This swoony adaptation of the second installment in Stephenie Meyer's young-adult series is a potent stew of fairy tale and romance-novel fantasy set in the primeval woods of the American Northwest. Javier Aguirresarobe's cinematography is breathtaking and crisp. The swoopy camerawork is synchronized to Bella's hormonal surges and tumbles.
This adaptation of the second in the abstinence-makes-the-heart-grow-fondler quartet from Meyer is a gloss on Romeo and Juliet. But screenwriter Melissa Rosenberg and director Chris Weitz give us a story that is equally "Beauty and the Beast(s)" and "Two Shirtless Cute Boys Rescue Damsel in Distress."
In her senior year of high school, Bella studies R & J in English, turns 18, and demands more than a chaste kiss from Edward. He can't live without Bella.
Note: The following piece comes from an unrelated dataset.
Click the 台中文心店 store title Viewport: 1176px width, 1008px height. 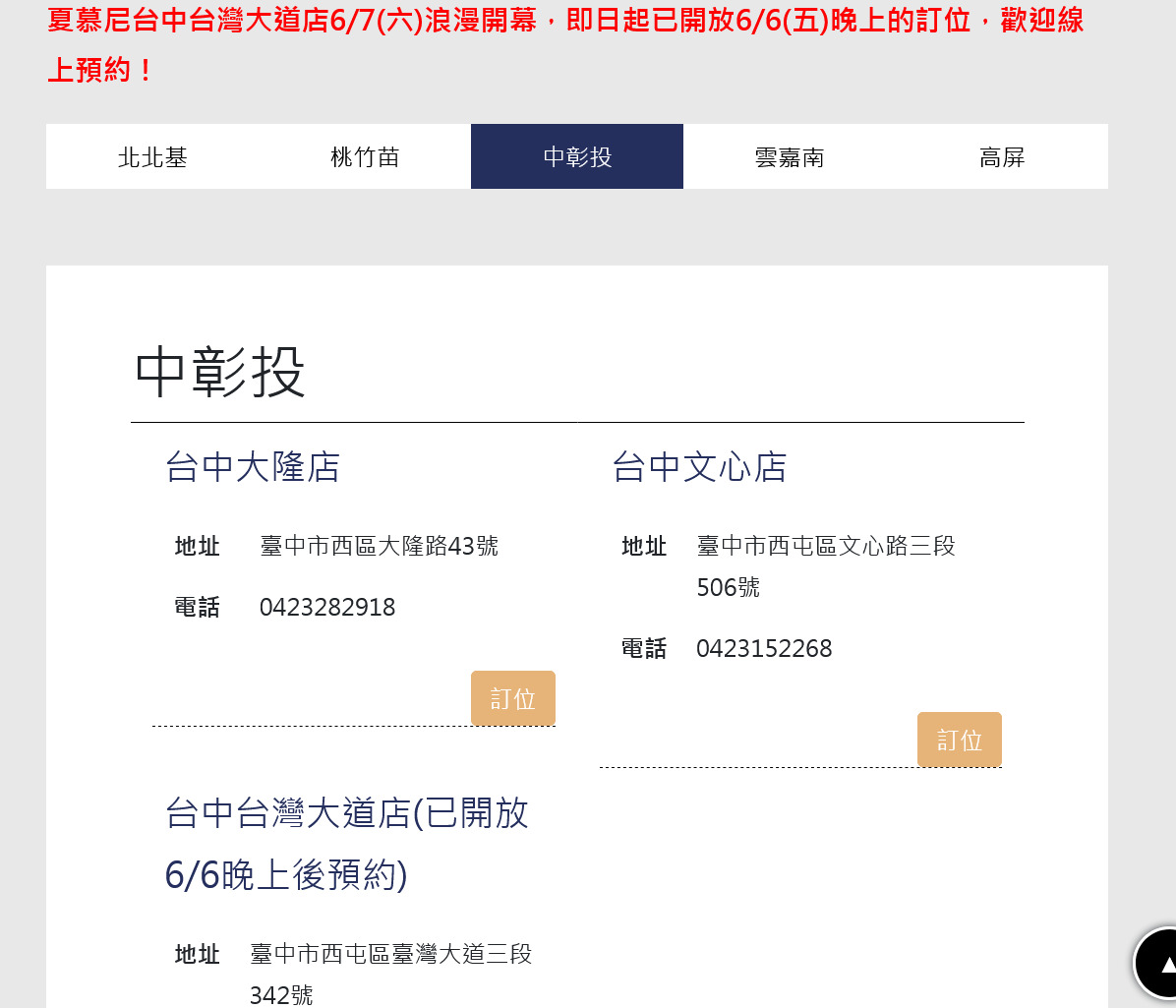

Nor can he live with himself if he "changes" her - i.e., deflowers her and makes her a vampire.
Then he leaves town for Italy to ask the Vampire Vatican to kill him. When her Romeo decamps, Bella thinks about ending at all, indulges in risky behavior, and has a motorcycle accident. When Jacob takes off his T-shirt to dab her bloody forehead, his sculpted torso (this ain't no six-pack but a 12-pack!) gives Bella reason to live.
Frankly erotic, though appropriate for those 12 and older, New Moon (like its source material and also like many romantic movies and literature before 1970) is about the sexual heat generated by chastity. Let's just say its temperature is about 104 degrees.
It is also about the two types of boys to whom girls are drawn: Brainiac and Jock, the madonna/whore of male archetypes.
To this end, Weitz gives his audience a number of slo-mo shots of the male heroes, sequences that straddle the fence between blatantly cheesy and hypnotically mesmerizing. Weitz shows how the objects of our affection move in transfigured time. See Edward walk across the high school parking lot like one running underwater. See Jacob flex pecs and abs like a stop-motion replay of a Miss America strut.
Readers of the novels know whom Bella will choose. But New Moon isn't so much about Bella's choice as it is the novelty of a female on screen getting to choose and not waiting to be chosen.
Given this swoon-inducer, Summit Entertainment would be well-advised to set up fainting couches in the multiplex lobby and provide smelling salts to those who need them.